I remember Papa Holmes once making the point to me that once you reach middle-age, you become invisible. People's eyes are drawn towards young, vibrant beautiful people (of whatever sex). When you start getting past the point that you are attractive, people stop noticing you. It's almost as if you don't exist - when they walk past you, you are just another obstacle in their automatic collision detection software, the same as a tree or a lamppost. If you asked 20 people that just passed you, nobody would be able to remember that you were there.
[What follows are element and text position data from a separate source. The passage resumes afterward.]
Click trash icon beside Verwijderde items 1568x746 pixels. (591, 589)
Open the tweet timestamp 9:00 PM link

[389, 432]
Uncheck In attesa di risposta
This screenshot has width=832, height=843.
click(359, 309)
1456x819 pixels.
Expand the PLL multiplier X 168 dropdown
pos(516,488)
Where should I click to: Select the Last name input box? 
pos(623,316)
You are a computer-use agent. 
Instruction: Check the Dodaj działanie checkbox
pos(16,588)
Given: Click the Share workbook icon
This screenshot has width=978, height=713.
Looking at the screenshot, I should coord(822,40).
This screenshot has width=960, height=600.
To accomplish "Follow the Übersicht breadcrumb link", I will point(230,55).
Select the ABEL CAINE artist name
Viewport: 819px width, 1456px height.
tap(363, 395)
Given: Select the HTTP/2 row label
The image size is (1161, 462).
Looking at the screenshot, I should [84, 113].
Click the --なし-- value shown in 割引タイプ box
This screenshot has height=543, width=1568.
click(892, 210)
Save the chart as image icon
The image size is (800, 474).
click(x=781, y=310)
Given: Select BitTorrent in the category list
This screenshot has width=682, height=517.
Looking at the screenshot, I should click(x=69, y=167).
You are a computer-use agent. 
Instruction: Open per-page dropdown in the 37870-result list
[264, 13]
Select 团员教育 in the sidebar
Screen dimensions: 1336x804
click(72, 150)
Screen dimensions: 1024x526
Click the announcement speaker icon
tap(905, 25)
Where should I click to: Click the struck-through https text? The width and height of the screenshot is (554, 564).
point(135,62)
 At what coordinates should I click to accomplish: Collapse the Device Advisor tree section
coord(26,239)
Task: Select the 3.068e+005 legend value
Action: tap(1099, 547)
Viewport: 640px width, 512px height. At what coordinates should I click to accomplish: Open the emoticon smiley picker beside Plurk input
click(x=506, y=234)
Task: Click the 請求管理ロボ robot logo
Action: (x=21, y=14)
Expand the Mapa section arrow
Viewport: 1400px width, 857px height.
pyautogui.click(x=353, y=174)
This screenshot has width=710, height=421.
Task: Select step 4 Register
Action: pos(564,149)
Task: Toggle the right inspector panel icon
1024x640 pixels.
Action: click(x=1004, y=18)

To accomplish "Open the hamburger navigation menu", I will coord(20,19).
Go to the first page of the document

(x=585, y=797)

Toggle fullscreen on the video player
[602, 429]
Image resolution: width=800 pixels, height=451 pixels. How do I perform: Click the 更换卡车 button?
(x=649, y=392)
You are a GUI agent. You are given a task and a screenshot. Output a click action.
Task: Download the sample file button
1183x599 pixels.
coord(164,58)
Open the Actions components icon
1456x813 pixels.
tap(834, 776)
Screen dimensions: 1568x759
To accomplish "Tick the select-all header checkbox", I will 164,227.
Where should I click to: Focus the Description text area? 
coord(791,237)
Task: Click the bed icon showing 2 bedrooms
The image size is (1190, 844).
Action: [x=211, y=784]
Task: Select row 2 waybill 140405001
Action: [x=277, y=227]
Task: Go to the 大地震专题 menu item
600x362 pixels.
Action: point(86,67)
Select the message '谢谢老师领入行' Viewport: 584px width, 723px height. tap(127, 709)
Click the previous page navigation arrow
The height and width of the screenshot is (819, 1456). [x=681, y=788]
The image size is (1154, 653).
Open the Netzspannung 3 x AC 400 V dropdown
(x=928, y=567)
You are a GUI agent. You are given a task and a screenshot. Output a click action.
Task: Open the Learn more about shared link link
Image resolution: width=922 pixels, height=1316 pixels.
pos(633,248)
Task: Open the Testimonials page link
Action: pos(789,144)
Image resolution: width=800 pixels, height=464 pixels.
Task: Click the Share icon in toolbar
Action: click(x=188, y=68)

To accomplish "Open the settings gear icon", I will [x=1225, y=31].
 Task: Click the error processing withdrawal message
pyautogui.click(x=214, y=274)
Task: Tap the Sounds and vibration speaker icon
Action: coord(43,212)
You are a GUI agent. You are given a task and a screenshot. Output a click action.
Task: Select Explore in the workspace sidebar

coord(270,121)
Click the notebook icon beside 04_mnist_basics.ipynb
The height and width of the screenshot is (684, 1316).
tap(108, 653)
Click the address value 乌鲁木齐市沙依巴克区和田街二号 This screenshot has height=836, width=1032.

There is an old people's home near my apartment, and while most of them do not venture out very far, it seems almost certain that I've passed some of them before while walking. I can't remember it happening though. Without the contemplation encouraged by having nothing to do on a park bench on a Sunday morning, I almost certainly wouldn't have noticed this man either.
As Al Pacino's character put it in the movie 'Any Given Sunday', "when you get old, things get taken from you.". I think he's right, but I would modify it slightly. Things are lost, but not taken. The difference is one of agency, but it is an important one.
I found myself reflecting on how much the elderly have lost that you and I take for granted in our youth. I bound up and down stairs without thinking about it. I swim in the ocean. I drive my car. I fly for 18 hours to a foreign country. I dress myself, bathe myself, and go to the toilet without noticing that I don't need anyone to help me. I reflect on my health only on the odd occasion when I get a cold. I eat whatever food I wish. I pass a pretty girl in the street, and she smiles at me. I have friends I can call and go out to a bar, cinema, cafe, or restaurant.
You may depend on it, dear reader, that there will come a time when you can no longer do all these things.
Indeed, there may come a time when you can do none of these things.
As I got up to leave, the old man was resting on the seat part of his walker. As I walked off, I stopped to talk to the man. I smiled and lamely tried to make conversation by saying that he had a better seat than I did. He smiled back and said 'Good', in a tone that implied that he hadn't heard the statement properly and assumed I was asking how he was. I walked off, regretting my awkwardness at not stopping and talking more. I wondered how many others were sitting in the retirement home nearby, without anyone who visits.
The elderly are indeed invisible. Old age is dukkha, as the great recluse said.